Directions for this task —
Your task is to restate exactly the lines from the one holding "Open the Modify menu" to the end of the entries below, inclusive.
════════
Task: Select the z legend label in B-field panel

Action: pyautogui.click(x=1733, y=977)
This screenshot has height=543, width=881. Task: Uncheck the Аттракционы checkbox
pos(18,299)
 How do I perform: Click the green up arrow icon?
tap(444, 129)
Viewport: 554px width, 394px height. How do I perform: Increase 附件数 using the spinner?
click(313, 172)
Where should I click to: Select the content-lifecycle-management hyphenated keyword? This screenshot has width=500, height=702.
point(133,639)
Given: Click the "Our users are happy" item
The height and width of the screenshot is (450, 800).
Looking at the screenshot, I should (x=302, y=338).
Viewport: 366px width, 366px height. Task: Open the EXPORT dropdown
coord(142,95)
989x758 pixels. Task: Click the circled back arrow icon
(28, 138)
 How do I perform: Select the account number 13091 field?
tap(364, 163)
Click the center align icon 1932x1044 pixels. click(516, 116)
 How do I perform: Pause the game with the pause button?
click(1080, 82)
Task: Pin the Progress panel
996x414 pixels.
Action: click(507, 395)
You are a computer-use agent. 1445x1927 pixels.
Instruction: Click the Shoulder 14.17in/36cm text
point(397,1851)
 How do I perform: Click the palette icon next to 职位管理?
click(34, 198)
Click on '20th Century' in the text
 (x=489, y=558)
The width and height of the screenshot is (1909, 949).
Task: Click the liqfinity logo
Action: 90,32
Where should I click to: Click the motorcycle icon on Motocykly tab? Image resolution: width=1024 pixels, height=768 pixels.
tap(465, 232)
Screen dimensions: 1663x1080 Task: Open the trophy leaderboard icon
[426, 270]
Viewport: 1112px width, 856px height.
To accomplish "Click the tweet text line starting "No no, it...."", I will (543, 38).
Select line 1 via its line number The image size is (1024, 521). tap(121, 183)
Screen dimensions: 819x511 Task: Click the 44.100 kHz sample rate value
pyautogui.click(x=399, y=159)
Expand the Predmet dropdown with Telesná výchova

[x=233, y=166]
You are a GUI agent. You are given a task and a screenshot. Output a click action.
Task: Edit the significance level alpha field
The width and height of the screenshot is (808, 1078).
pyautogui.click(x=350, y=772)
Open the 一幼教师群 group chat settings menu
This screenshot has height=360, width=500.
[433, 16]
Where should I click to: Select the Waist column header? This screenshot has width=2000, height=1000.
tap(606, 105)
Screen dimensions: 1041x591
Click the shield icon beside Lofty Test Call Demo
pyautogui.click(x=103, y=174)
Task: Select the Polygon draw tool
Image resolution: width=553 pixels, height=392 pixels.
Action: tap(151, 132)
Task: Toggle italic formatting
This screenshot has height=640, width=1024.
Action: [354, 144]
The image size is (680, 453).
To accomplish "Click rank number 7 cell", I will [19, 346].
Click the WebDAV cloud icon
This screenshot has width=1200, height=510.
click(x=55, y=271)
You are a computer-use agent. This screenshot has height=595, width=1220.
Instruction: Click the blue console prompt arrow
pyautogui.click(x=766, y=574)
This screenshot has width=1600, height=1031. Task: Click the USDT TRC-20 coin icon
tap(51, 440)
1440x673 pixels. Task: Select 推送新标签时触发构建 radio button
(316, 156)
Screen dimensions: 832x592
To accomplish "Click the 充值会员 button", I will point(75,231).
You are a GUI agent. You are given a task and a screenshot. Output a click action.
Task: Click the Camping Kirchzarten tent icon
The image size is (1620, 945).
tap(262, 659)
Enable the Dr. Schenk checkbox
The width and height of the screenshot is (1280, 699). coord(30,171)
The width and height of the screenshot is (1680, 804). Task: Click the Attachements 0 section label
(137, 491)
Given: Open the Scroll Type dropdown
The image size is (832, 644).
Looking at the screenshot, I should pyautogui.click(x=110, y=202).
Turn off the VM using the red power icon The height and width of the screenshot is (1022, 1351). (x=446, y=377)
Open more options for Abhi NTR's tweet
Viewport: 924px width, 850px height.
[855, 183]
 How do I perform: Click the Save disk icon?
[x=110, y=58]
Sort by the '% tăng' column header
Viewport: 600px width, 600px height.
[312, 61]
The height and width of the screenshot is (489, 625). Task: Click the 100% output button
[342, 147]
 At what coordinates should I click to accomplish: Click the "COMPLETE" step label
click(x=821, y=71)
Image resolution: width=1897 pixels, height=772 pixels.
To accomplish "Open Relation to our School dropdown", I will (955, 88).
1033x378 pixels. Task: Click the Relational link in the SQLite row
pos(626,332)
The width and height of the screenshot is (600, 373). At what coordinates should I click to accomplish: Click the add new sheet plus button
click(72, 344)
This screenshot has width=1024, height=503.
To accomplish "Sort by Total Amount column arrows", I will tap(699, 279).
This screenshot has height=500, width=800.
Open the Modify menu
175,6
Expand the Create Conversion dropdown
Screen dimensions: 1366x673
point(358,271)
════════
Final answer —
Open the Modify menu
175,6
Expand the Create Conversion dropdown
Screen dimensions: 1366x673
point(358,271)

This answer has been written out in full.